Perubahan Paradigmatis Pemerintahan Desa

Terlepas dari sejumlah langkah maju pengaturan saat ini, sejatinya arah
politik legislasi mengenai desa tidak berbasis pada perubahan
paradigmatis. Berbagai norma dan klausul penting dalam UU No.22/1999
(beserta PP No.76/2001) dan lebih-lebih lagi UU No.32/2004 (beserta PP
No.72/2005) menunjukan bahwa sikap prasangka-desa (Robert Chambers,
1988) atau bahkan anti-desa (Robert Lawang, 2006) masih melekat dalam
esensi kebijakan, di mana berlangsung proses “intervensi negara atas
desa, dan integrasi desa ke dalam negara”.
Perubahan UU saat ini mesti dimulai dari hal-ihwal mendasar yang
bersifat paradigmatis, yakni isu otonomi Desa itu sendiri. Proposisinya
adalah: meski secara umum, pilar desentralisasi dan otonomi saling
terkait, namun khusus dalam kasus Desa terdapat konsekuensi yang
berlainan. Pada level Propinsi dan Kab/Kota, otonomi hanya akan dimiliki
suatu daerah otonom jika didahului desentralisasi kewenangan dari Pusat
(otonomi pemberian), otonomi di Desa bukanlah lantaran adanya
desentralisasi tetapi memang secara nyata sudah ada sehingga yang
dibutuhkan adalah rekognisi negara atas eksistensi Desa (otonomi
pengakuan).
Paradigma keotonomian ini pada gilirannya menentukan kedudukan Desa
dan relasinya dengan Negara, isi kewenangan, desain kelembagaan, dst
Pertama, dalam hal kewenangan Desa, prinsip otonomi tadi mewujud
dalam pengakuan Negara atas esensi kewenangan yang berbasis hak asal-
usul atau adat-istiadat setempat. Kewenangan originair ini melekat pada
hakikat keberadaan desa sebagai self-governing community. Termasuk di
dalamnya adalah kewenangan yang bersumber dari hak ulayat (atas
tanah) yang dari sisi habitat hukumnya tidak terlepas dari keberadaan
komunitas masyarakat hukum adat. Materi muatan asali ini tidak bisa
dicabut oleh Negara/Daerah, lantaran bukan otonomi pemberian yang
bersumber dari otoritas supradesa.
Sementara terhadap Desa-desa yang kehilangan basis keaslian tersebut
atau yang berkategori bukan Desa genealogik (Desa dinas/administratif),
basis kewenangan dalam konteks “otonomi pengakuan” tidak serta-merta
hilang tetapi--mengingat hakikat desa sebagai self-governing community--
materi muatannya berbasis kepentingan spesifik lokal atau inisiatif
masyarakat berdasar prinsip subsidiaritas. Hemat saya, pembahasan soal
sumber alternatif ini patut dilakukan secara serius karena gugatan atas
ketiadaan basis keaslian tadi kerap dijawab pemerintah dengan
penggunaan kriteria eksternalitas yang berorientasi efisiensi (teknokratik)

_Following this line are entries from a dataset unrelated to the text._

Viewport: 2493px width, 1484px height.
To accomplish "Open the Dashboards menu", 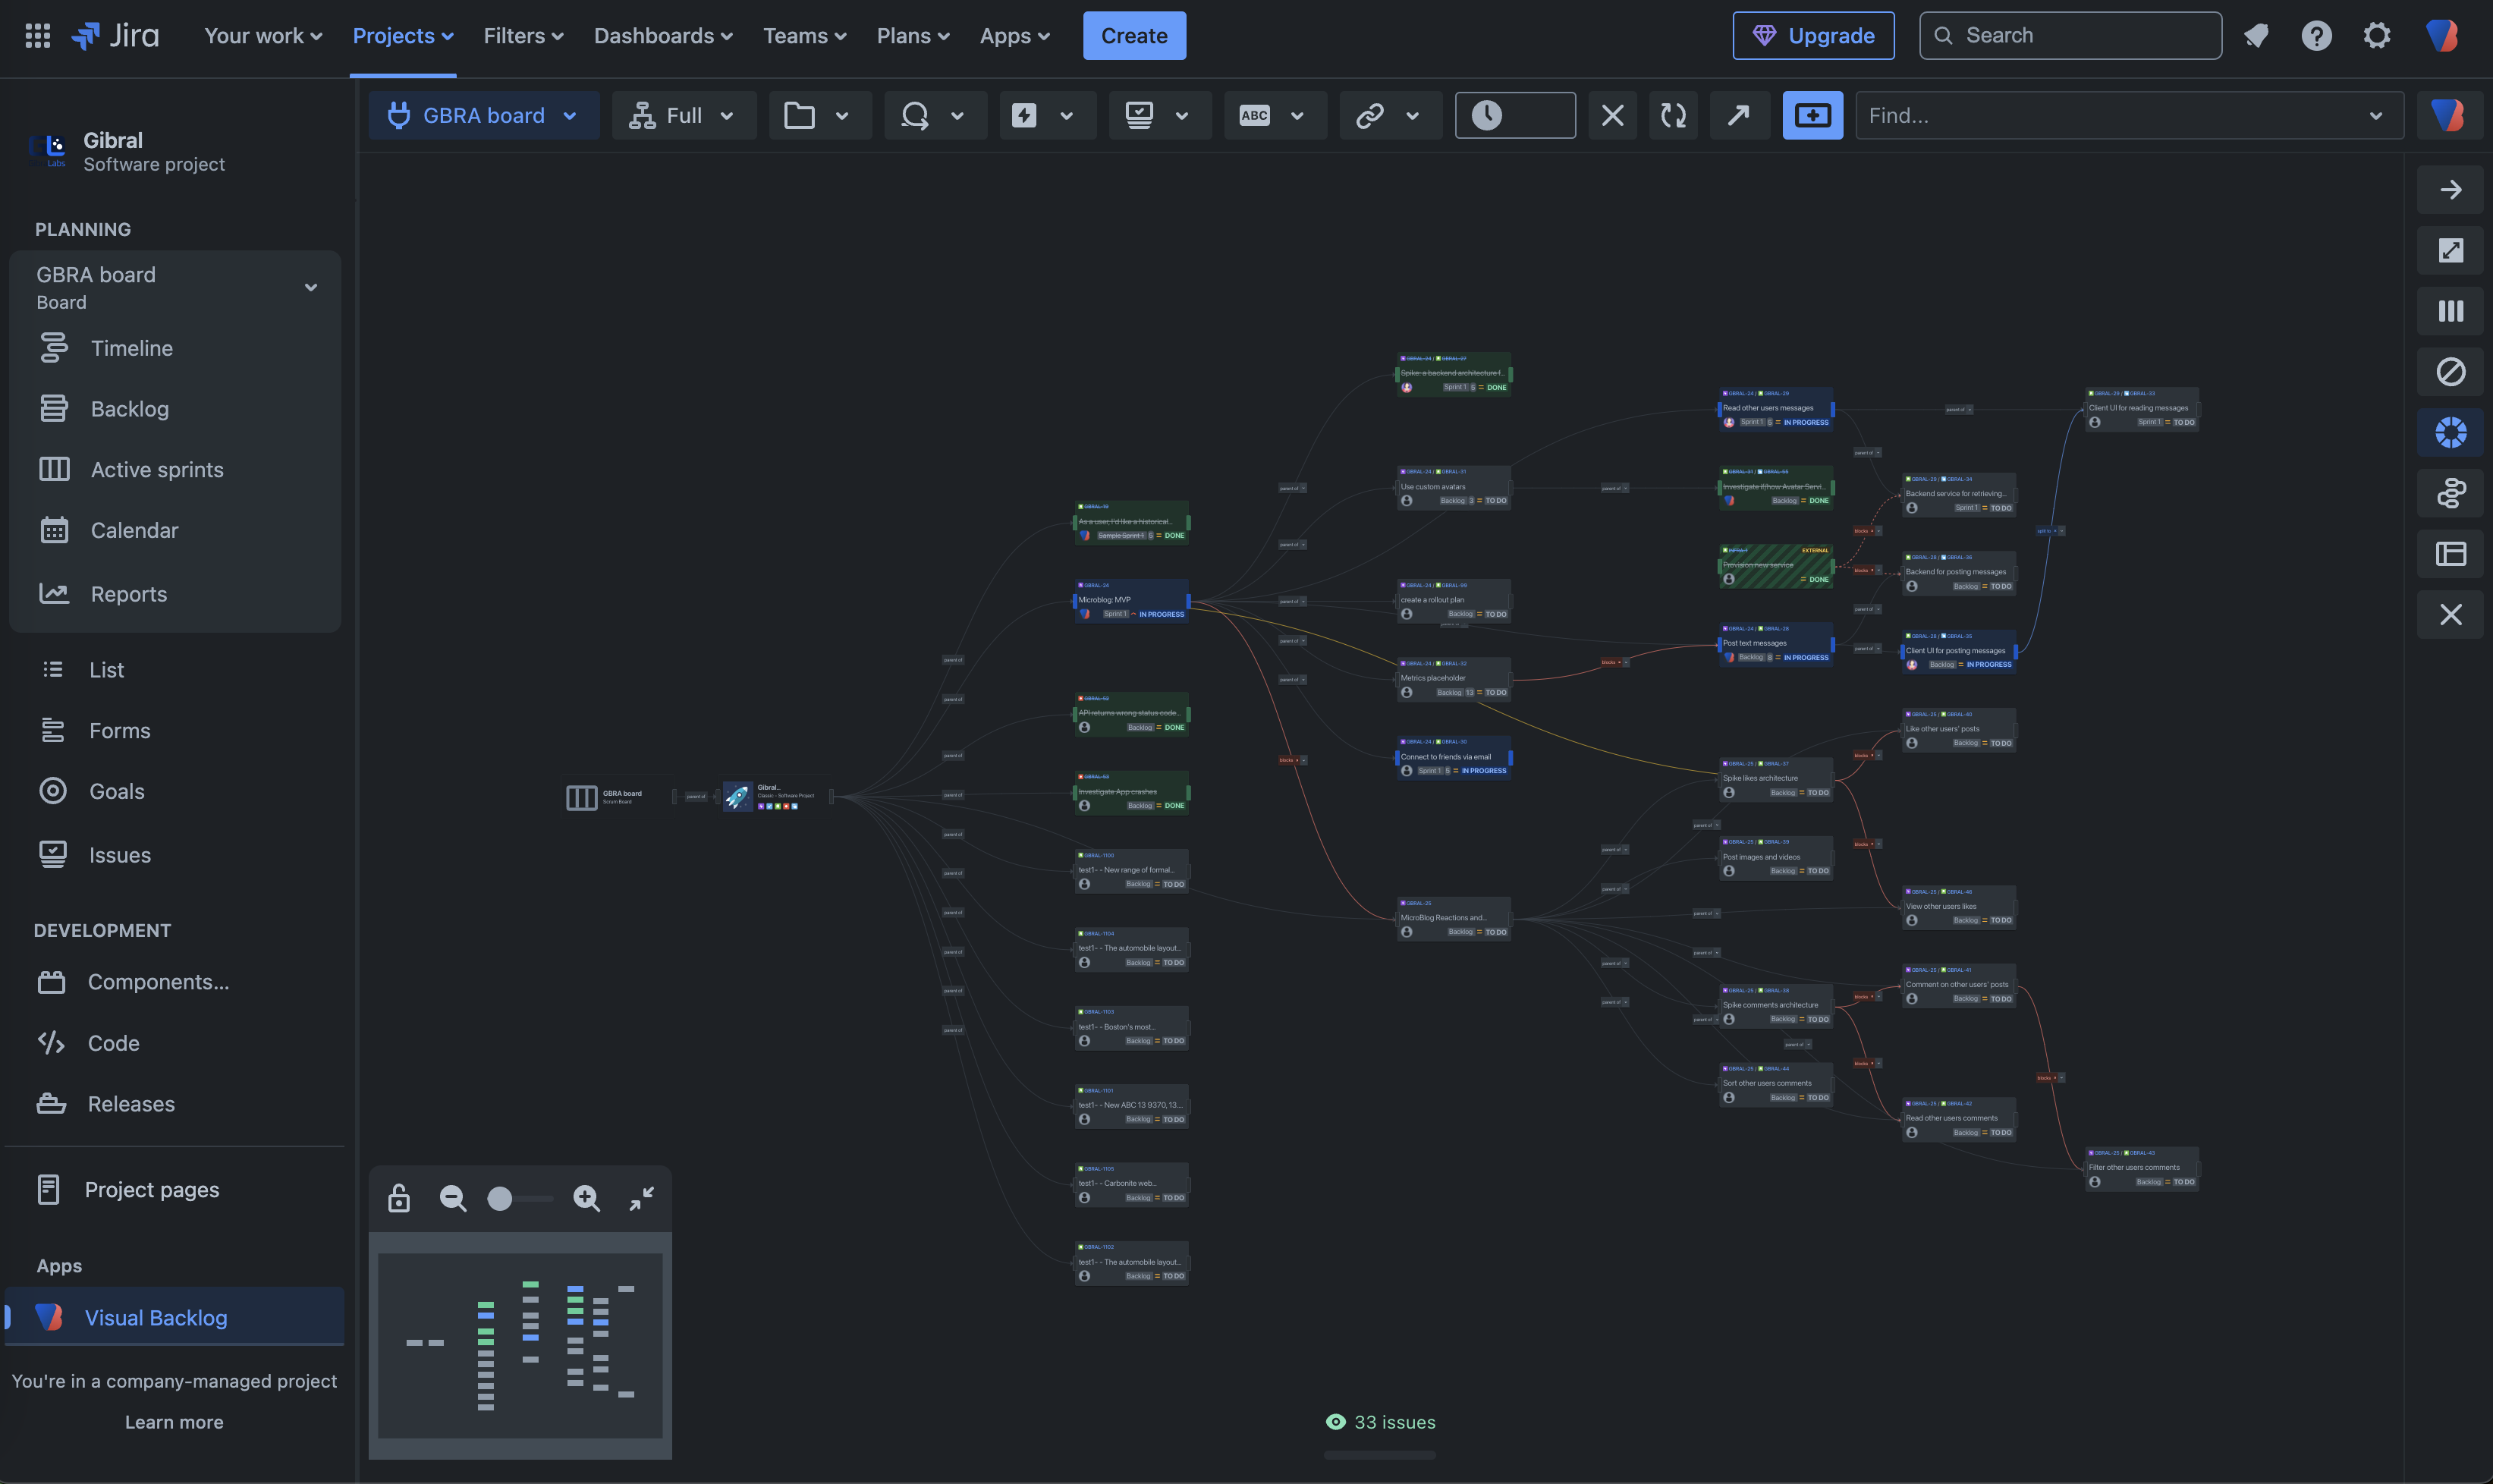I will coord(663,36).
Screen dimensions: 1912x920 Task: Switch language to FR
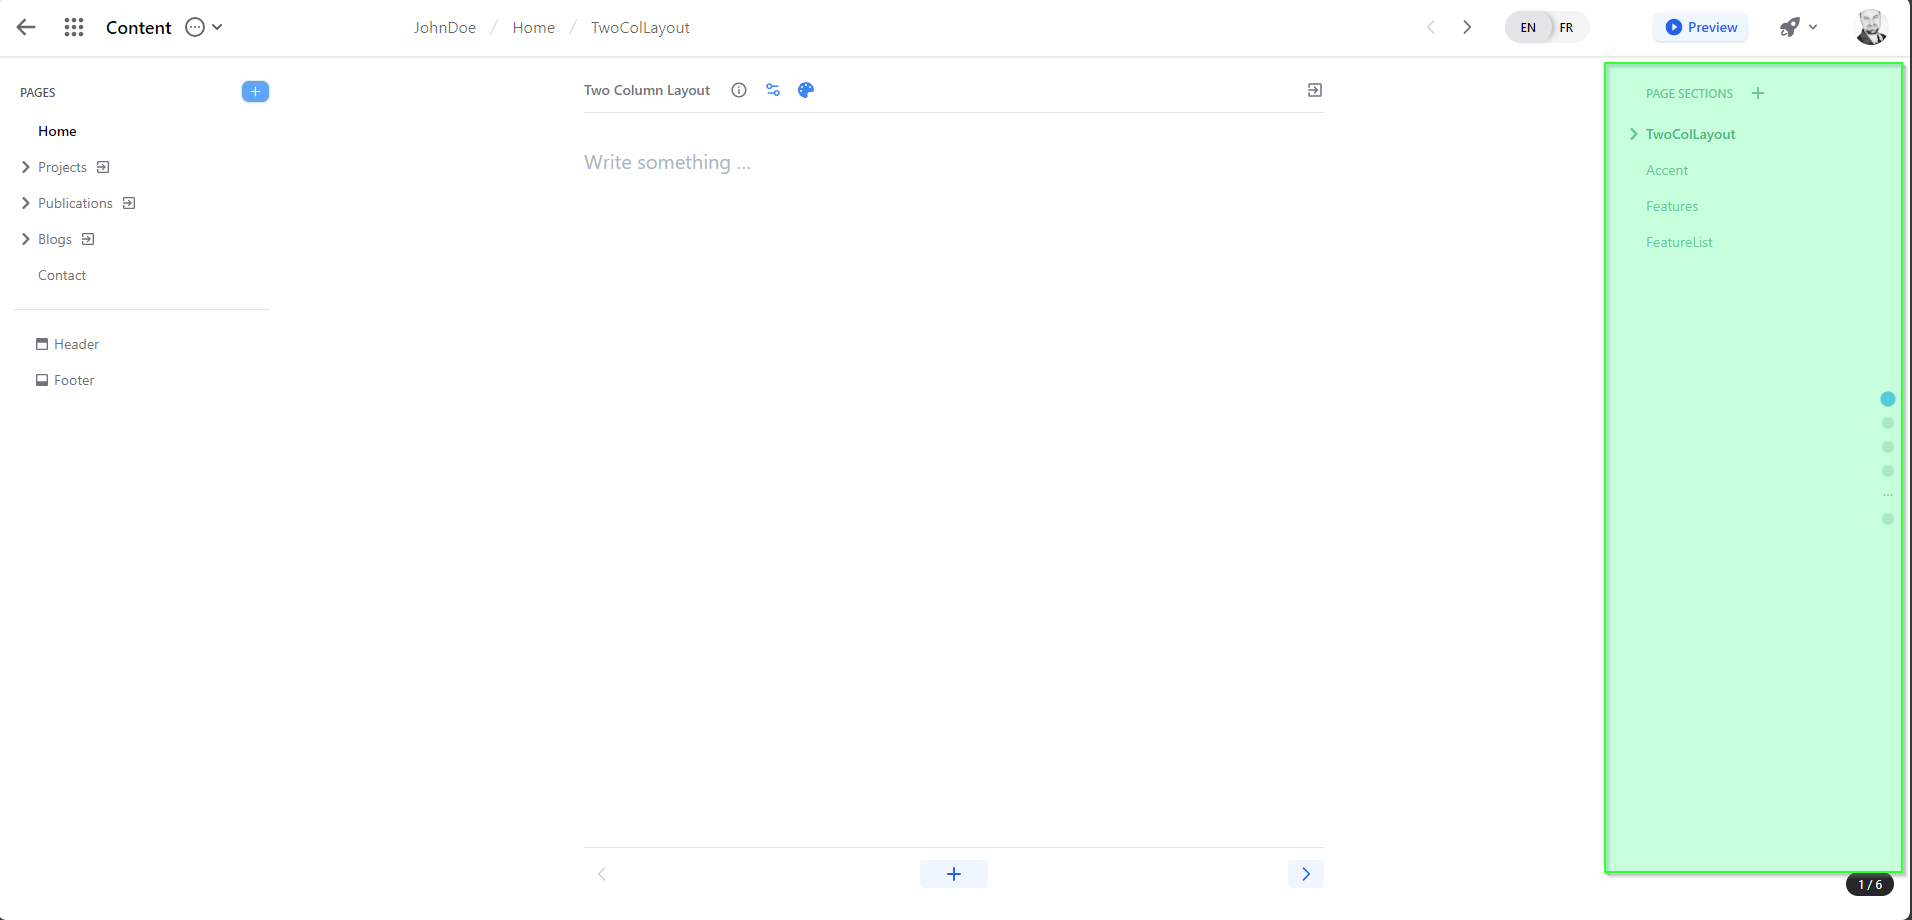tap(1566, 28)
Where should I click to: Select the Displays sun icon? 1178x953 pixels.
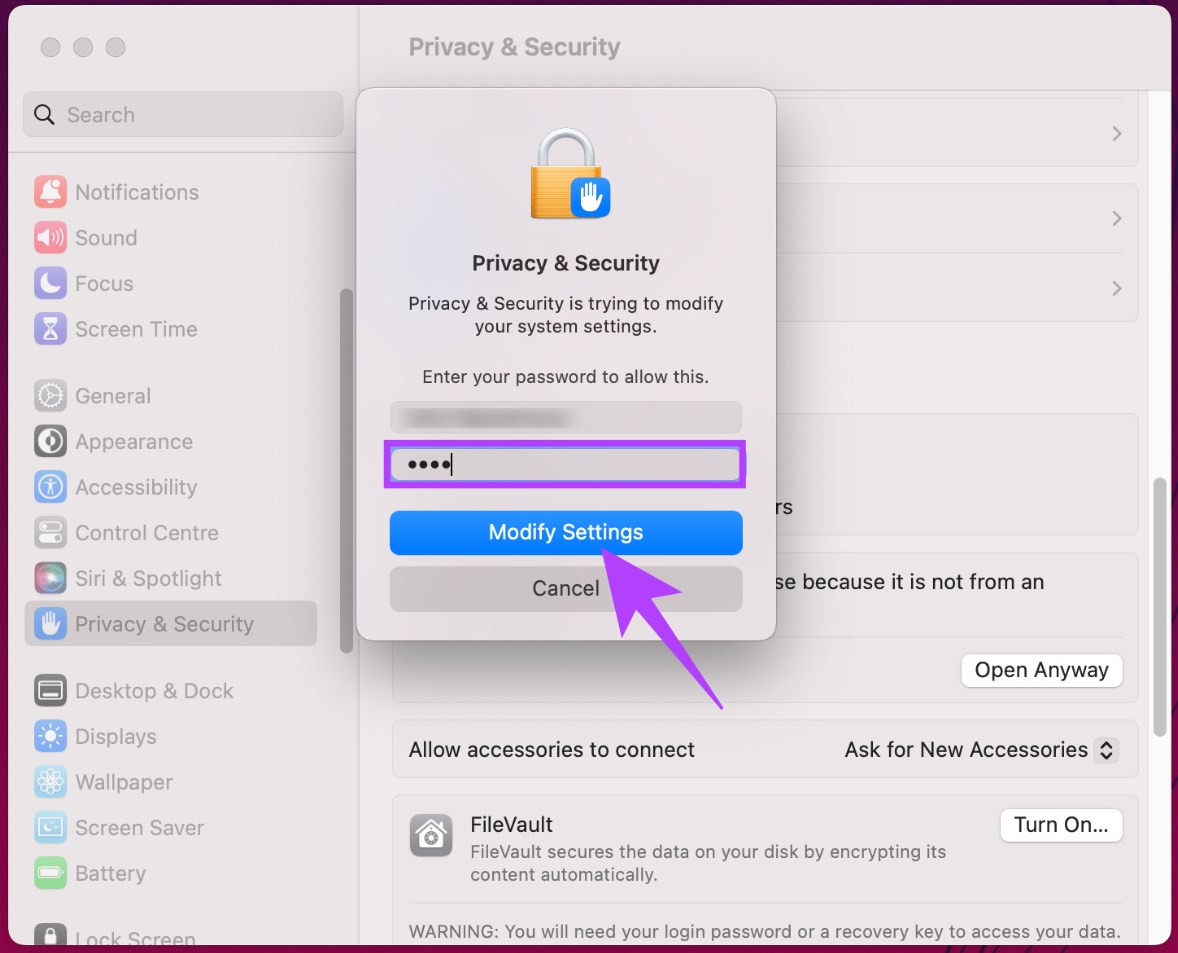50,737
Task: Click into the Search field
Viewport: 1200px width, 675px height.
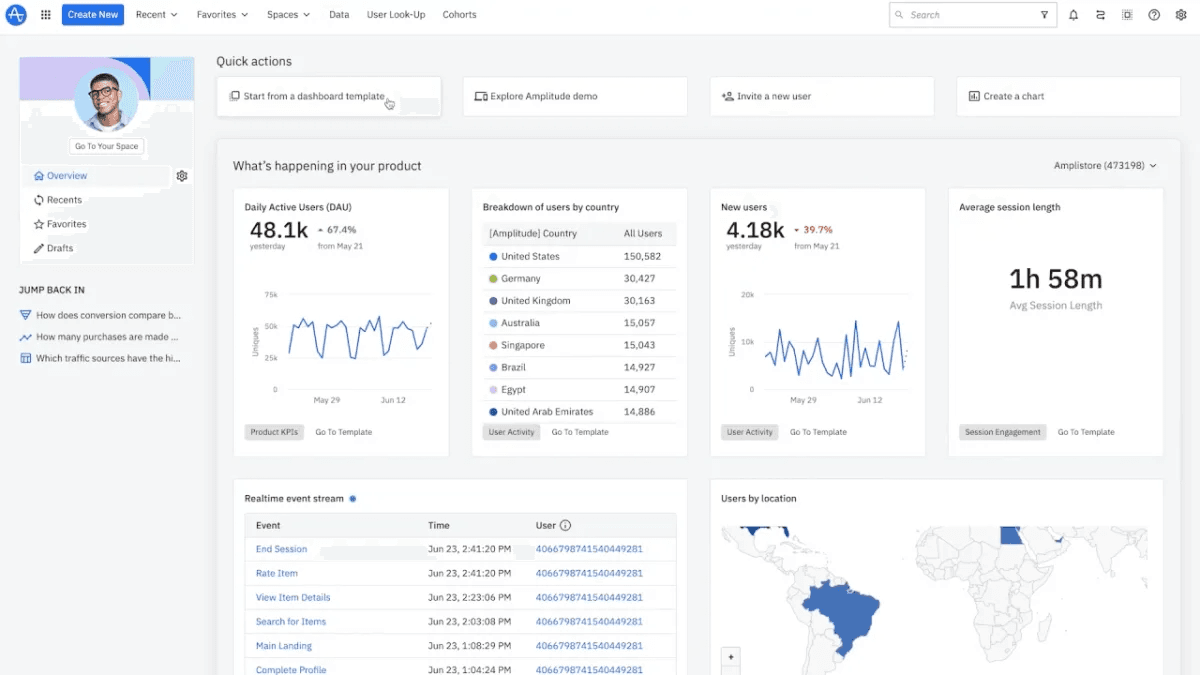Action: tap(964, 15)
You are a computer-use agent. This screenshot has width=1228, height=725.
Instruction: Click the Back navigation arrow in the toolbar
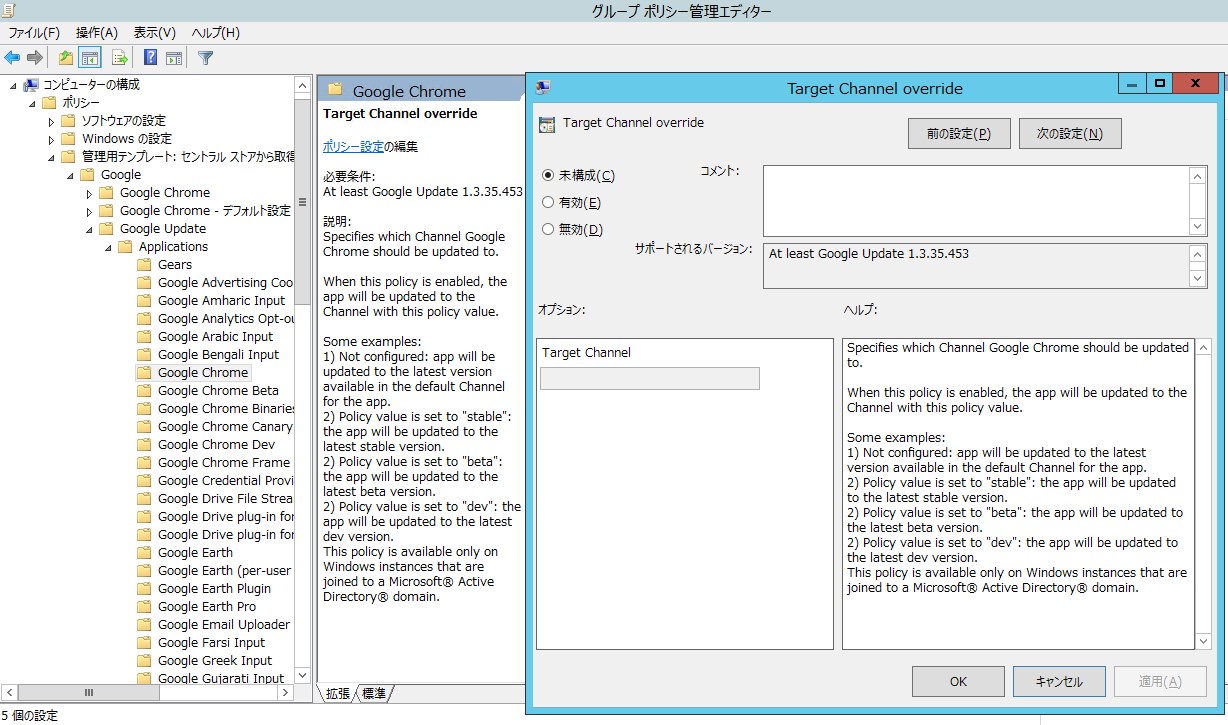pyautogui.click(x=12, y=57)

dalam penyusunan materi muatan kewenangan.
Pada sisi lain, di luar kewenangan pengakuan berbasis otonomi, Desa
juga memiliki kewenangan pemberian yang diberikan dalam kerangka
desentralisasi. Secara teoritik, kewenangan-terdesentralisir ini diberi
melalui dua cara: (1) devolusi, yakni pemberian kewenangan pemerintah
lebih tinggi (Kabupaten) yang “dikonversi” menjadi kewenangan
semiotonom Desa (melahirkan local-self government), dan (2) delegasi,
yakni pemberian urusan/tugas yang menjadikan Desa sebagai local-state
government. Penting dicatat, prinsip desentralisasi kewenangan di sini
mesti bertujuan menambah bobot keotonomian Desa dan dilakukan
melalui kesepakatan Desa dan Pemda, bukan justru pelimpahan beban,
pemberian urusan sisa, atau hanya menciptakan ketergantungan Desa.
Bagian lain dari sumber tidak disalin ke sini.